The hon. Member for Wirral, West (Stephen Hesford) spoke about 56 periods of continuous growth. He was right to do so, but he did not make the point fully, as he failed to mention that many of those periods were under a Conservative Government. However, he reminded the House that we left the Government a golden economic legacy which, alas, they are not handling well, as we shall see.

My hon. Friend the Member for Mid-Sussex (Mr. Soames) gave a masterly summary of the effect of government on business. My hon. Friend the Member for Beverley and Holderness (Mr. Stuart) dealt with productivity growth and cited some figures, to which I shall return. My hon. Friend the Member for South-West Hertfordshire (Mr. Gauke) made the same point and spoke, too, about the effects of regulation. My hon. Friend the Member for Wellingborough (Mr. Bone) dealt with the effect of the Budget on council tax in his constituency. He said that the Budget did not do anything for Wellingborough—he should know, as he is a fine constituency Member.

We know full well that the Chancellor's annual Budget speech does not so much reveal the Budget as conceal it. We know from experience that the full truth about the Budget is contained not in the big announcements in the Chancellor's speech—there were not many such announcements in his speech yesterday—but in the small print of the Red Book. Page 180 shows that he has revised down long-term productivity growth from 2 per cent. to 1.75 per cent.

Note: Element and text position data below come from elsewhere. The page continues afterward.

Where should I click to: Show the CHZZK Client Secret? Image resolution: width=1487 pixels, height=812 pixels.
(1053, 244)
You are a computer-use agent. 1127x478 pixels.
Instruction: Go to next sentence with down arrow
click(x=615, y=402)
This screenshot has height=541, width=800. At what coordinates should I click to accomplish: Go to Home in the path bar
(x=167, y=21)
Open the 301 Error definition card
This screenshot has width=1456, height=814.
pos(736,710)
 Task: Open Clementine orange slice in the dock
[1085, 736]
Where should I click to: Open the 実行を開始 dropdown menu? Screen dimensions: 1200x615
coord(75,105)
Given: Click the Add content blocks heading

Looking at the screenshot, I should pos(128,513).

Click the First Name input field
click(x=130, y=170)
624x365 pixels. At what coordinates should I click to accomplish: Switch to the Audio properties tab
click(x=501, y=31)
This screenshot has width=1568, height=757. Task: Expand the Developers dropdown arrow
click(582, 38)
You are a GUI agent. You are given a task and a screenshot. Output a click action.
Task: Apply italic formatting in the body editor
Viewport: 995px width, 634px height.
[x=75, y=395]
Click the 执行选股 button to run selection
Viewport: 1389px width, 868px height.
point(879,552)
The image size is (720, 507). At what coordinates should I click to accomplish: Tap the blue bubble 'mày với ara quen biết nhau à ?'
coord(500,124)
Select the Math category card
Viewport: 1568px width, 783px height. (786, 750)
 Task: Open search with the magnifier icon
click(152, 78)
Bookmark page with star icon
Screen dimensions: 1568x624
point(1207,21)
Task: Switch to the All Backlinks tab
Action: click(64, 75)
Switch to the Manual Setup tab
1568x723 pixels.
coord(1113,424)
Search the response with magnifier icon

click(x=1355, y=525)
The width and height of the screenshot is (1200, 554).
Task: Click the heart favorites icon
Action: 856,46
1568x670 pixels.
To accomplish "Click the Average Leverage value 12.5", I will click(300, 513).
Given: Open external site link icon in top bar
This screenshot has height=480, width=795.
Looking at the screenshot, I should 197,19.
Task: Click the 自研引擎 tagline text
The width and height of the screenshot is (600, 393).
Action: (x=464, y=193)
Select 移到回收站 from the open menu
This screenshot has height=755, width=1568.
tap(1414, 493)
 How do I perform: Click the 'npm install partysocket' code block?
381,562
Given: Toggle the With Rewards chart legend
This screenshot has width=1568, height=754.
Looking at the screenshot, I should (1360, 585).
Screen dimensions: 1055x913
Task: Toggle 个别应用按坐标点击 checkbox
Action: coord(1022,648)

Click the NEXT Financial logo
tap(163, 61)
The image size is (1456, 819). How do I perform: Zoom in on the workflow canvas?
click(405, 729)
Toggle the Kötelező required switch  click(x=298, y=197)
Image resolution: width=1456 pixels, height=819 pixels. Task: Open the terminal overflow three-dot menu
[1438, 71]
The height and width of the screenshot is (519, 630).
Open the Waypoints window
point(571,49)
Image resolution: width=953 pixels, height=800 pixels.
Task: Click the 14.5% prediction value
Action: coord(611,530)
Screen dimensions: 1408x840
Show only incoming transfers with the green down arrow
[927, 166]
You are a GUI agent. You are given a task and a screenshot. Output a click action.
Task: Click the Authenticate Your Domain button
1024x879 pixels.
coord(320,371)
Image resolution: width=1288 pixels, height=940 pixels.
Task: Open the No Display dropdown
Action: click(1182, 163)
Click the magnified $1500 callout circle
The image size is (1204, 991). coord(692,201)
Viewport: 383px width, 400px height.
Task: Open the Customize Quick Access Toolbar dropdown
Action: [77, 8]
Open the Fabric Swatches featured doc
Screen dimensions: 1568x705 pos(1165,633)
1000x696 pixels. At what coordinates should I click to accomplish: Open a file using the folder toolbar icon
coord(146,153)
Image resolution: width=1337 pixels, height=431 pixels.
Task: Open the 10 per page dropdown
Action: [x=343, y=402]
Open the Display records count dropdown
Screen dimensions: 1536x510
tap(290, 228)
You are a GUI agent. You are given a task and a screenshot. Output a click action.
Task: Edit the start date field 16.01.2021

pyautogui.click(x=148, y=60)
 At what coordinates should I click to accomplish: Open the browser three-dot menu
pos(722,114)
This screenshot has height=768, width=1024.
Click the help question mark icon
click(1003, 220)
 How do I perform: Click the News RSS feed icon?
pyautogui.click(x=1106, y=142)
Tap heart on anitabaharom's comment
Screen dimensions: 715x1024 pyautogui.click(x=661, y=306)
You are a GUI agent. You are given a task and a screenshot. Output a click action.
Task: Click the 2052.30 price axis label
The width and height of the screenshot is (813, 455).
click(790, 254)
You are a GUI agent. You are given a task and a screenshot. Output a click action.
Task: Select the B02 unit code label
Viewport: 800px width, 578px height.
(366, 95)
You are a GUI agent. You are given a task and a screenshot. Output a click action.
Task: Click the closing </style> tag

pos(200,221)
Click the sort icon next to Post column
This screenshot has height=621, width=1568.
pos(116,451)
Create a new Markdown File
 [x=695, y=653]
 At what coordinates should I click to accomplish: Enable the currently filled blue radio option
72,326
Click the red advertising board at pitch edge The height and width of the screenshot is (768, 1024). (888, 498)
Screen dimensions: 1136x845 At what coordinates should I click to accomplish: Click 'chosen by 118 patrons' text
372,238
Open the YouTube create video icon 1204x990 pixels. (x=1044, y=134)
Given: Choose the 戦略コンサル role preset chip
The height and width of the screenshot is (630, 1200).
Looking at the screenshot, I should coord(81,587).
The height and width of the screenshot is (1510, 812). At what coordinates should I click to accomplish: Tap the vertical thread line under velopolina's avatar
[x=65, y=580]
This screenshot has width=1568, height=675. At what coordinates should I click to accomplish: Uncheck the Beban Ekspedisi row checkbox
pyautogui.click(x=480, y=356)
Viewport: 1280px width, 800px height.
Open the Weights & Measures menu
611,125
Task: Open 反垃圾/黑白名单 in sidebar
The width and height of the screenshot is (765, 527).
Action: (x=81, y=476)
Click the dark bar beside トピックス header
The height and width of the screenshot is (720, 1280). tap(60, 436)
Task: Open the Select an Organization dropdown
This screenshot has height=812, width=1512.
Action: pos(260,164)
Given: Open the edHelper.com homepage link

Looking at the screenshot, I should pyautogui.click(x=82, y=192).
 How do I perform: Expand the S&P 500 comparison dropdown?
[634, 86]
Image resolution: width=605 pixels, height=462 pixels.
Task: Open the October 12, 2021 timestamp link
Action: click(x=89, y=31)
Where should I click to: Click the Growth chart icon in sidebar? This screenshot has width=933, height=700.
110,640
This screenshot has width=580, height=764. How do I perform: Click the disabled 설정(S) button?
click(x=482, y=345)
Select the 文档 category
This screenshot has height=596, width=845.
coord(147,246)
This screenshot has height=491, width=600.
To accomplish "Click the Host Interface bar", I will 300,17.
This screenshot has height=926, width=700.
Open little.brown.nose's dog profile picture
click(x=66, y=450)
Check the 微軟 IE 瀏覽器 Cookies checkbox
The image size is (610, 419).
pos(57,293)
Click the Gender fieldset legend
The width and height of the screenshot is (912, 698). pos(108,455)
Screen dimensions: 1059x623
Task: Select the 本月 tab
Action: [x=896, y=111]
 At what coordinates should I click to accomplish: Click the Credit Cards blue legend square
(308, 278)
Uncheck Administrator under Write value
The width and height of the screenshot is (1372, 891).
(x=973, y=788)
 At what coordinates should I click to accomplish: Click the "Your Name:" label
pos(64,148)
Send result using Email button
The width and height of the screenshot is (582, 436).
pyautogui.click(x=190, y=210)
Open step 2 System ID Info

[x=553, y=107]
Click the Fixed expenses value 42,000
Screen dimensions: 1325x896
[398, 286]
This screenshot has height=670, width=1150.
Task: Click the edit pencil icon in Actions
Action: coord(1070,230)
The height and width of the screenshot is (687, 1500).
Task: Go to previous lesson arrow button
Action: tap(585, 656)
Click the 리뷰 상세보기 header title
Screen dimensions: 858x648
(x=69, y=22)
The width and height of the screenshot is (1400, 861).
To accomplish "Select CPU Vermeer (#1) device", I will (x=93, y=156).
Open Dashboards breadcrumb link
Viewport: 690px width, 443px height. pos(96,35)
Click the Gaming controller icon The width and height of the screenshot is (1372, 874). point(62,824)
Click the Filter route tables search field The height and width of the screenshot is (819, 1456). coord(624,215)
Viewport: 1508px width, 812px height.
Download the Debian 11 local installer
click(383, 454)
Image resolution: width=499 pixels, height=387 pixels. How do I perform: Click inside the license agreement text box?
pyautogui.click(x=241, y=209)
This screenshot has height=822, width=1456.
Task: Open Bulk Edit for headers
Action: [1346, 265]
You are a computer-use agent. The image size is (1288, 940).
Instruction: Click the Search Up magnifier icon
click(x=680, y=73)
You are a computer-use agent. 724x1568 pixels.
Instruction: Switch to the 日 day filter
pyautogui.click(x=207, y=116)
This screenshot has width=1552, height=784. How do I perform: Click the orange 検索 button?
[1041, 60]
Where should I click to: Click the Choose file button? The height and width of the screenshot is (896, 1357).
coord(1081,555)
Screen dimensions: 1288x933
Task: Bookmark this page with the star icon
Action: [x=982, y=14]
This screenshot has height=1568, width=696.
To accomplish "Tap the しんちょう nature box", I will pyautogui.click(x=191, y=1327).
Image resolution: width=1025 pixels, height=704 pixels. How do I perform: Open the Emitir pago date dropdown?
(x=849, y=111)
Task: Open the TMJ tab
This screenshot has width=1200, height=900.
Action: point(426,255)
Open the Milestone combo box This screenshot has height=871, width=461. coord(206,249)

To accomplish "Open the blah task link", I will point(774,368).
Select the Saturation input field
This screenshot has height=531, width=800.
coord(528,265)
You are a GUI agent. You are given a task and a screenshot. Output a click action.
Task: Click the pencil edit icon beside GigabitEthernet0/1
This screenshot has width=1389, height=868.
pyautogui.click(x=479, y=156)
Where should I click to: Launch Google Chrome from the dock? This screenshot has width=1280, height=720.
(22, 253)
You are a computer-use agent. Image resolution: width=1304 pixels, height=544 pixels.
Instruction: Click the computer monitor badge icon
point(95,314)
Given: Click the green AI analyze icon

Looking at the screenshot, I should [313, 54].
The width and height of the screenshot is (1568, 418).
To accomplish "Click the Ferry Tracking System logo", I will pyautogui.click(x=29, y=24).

His speech yesterday certainly did not reveal that fact—it concealed it. Page 252 shows that he has revised up his current deficit from £4 billion to £7 billion. His speech yesterday did not reveal that fact—again, it concealed it.

The Chancellor claimed yesterday that it was a Budget for the environment, but page 262 reveals that he expects to take less, not more, revenue over the next two years from the climate change levy, although his speech did not mention that fact either. Above all, there is the issue of council tax. Page 186 of last year's Red Book includes the heading, "Building a Fairer Society", and lists 17 measures, the 15th of which is payment for the over-65s. An £800 million payment was to be made to help hard-pressed elderly people whose council tax bills have, in most cases, risen, and the value of whose pensions have, in many cases, fallen.